Kalacak yer mevzunu konuşurken Boztepe'de biri kulak misafiri olmuş. Akçaabat Öğretmenevi'nde kalsanıza dedi. Aradık boş yer yokmuş dedik. Orada çalışan bey herkese aynı şeyi söylüyor ama en az 10 oda boş dedi. Tekrar aradık yine red cevabı aldık yer yokmuş. Eşim gidelim dedi. Gittiğimizde gerçekten de boş odalar vardı. Telefonla arayanlar isim vermedikleri için nereden bilecek biz olduğunu? 

Adam çok pişkin söylenenleri duymazdan gelen bir tip. Bir fıkranın içinde sanki. Neden o adamı şikayet etmedim BİMER'e hala içim içimi yiyor. Neyse... 

Trabzon'da kalacak yer bulmak çoook büyük sıkıntı. Özellikle yazın gittiyseniz. Muhakkak yer ayarlayın yoksa sadece kahvaltı dahil bir otele fahiş fiyatlar vermek zorunda kalabilir, ya da onu bile bulamayabilirsiniz. Ki bu fiyatların yarısına Roma'da merkezi bir otelde kalınabilir.
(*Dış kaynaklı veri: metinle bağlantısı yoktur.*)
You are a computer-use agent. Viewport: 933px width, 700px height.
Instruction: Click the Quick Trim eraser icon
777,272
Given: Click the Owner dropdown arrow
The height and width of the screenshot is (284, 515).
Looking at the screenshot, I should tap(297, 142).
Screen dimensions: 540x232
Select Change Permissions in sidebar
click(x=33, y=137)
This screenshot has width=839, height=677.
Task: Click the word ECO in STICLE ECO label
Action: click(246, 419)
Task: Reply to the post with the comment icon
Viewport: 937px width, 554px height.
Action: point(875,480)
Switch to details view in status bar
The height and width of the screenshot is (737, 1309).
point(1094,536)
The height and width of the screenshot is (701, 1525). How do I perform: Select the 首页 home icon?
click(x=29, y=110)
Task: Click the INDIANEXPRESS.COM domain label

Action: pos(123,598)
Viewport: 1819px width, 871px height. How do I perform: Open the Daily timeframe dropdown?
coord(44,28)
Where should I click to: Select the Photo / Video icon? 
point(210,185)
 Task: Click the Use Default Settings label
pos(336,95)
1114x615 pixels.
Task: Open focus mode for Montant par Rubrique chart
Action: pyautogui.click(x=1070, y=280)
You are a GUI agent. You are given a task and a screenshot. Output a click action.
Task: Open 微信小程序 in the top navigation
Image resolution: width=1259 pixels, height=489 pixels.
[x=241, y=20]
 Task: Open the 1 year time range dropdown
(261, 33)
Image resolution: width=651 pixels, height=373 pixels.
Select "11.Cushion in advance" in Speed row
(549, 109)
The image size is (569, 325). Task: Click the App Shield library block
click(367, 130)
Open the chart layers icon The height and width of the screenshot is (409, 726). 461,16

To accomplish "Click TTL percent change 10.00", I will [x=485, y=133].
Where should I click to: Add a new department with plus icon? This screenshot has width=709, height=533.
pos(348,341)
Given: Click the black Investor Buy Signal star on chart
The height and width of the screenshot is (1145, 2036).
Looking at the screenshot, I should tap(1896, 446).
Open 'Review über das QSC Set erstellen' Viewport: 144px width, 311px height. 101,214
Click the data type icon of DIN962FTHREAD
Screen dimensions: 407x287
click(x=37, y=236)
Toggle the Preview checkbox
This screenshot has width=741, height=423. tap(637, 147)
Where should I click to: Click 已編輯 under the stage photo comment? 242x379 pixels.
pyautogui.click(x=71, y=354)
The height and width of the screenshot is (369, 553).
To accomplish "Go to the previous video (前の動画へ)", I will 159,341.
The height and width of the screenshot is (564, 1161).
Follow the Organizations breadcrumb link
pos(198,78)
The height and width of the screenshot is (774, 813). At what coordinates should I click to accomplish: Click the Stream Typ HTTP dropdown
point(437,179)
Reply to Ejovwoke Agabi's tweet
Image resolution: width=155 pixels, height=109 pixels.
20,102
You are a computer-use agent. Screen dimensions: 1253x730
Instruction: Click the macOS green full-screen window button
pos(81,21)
Siz hesap edin artık...

Trabzon doğa olarak çok güzel. 3 gün kaldık. 2 gün yeterli olurmuş. Ama bu şehirde işinizi şansa bırakmamalısınız , benden söylemesi... Ya bir otele büyük meblağlar ödeyecek kadar kalın bir cüzdanınız olmalı ya da çelik gibi sinirleriniz :)

Karadeniz Gezisi 9. gün : TRABZON ( SÜMELA-HAMSİKÖY-ZİGANA)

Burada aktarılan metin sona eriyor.